§ EXERCISE
An exact copy of all the data is required.

TASK MATERIAL Block Start

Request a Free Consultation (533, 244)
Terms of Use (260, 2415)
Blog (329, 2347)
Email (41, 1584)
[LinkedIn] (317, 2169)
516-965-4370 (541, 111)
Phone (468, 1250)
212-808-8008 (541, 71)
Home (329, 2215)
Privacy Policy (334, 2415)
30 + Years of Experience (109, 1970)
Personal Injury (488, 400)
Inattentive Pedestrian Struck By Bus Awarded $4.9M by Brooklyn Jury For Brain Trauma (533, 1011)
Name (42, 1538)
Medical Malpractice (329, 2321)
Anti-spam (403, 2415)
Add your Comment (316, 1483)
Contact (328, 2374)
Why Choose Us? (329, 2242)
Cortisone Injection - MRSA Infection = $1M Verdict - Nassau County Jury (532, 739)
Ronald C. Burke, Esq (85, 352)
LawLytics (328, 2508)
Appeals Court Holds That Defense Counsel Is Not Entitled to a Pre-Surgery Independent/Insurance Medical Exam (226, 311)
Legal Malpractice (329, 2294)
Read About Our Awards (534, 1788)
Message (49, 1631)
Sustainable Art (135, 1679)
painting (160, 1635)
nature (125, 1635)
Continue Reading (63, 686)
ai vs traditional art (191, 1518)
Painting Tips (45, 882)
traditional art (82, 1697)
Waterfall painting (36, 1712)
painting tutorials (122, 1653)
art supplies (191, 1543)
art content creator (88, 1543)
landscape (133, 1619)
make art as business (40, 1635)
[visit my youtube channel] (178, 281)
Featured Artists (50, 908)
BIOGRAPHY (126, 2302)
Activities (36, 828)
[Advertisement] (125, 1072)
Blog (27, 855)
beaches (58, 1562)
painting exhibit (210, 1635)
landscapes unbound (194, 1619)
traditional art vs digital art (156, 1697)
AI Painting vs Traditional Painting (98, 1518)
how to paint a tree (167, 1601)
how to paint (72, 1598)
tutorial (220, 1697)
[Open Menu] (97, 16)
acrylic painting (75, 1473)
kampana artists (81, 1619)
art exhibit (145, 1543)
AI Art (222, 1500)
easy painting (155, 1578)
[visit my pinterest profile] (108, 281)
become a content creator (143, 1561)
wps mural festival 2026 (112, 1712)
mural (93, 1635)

TASK MATERIAL Block End

§ ANSWER SPACE
Request a Free Consultation (533, 244)
Terms of Use (260, 2415)
Blog (329, 2347)
Email (41, 1584)
[LinkedIn] (317, 2169)
516-965-4370 (541, 111)
Phone (468, 1250)
212-808-8008 (541, 71)
Home (329, 2215)
Privacy Policy (334, 2415)
30 + Years of Experience (109, 1970)
Personal Injury (488, 400)
Inattentive Pedestrian Struck By Bus Awarded $4.9M by Brooklyn Jury For Brain Trauma (533, 1011)
Name (42, 1538)
Medical Malpractice (329, 2321)
Anti-spam (403, 2415)
Add your Comment (316, 1483)
Contact (328, 2374)
Why Choose Us? (329, 2242)
Cortisone Injection - MRSA Infection = $1M Verdict - Nassau County Jury (532, 739)
Ronald C. Burke, Esq (85, 352)
LawLytics (328, 2508)
Appeals Court Holds That Defense Counsel Is Not Entitled to a Pre-Surgery Independent/Insurance Medical Exam (226, 311)
Legal Malpractice (329, 2294)
Read About Our Awards (534, 1788)
Message (49, 1631)
Sustainable Art (135, 1679)
painting (160, 1635)
nature (125, 1635)
Continue Reading (63, 686)
ai vs traditional art (191, 1518)
Painting Tips (45, 882)
traditional art (82, 1697)
Waterfall painting (36, 1712)
painting tutorials (122, 1653)
art supplies (191, 1543)
art content creator (88, 1543)
landscape (133, 1619)
make art as business (40, 1635)
[visit my youtube channel] (178, 281)
Featured Artists (50, 908)
BIOGRAPHY (126, 2302)
Activities (36, 828)
[Advertisement] (125, 1072)
Blog (27, 855)
beaches (58, 1562)
painting exhibit (210, 1635)
landscapes unbound (194, 1619)
traditional art vs digital art (156, 1697)
AI Painting vs Traditional Painting (98, 1518)
how to paint a tree (167, 1601)
how to paint (72, 1598)
tutorial (220, 1697)
[Open Menu] (97, 16)
acrylic painting (75, 1473)
kampana artists (81, 1619)
art exhibit (145, 1543)
AI Art (222, 1500)
easy painting (155, 1578)
[visit my pinterest profile] (108, 281)
become a content creator (143, 1561)
wps mural festival 2026 (112, 1712)
mural (93, 1635)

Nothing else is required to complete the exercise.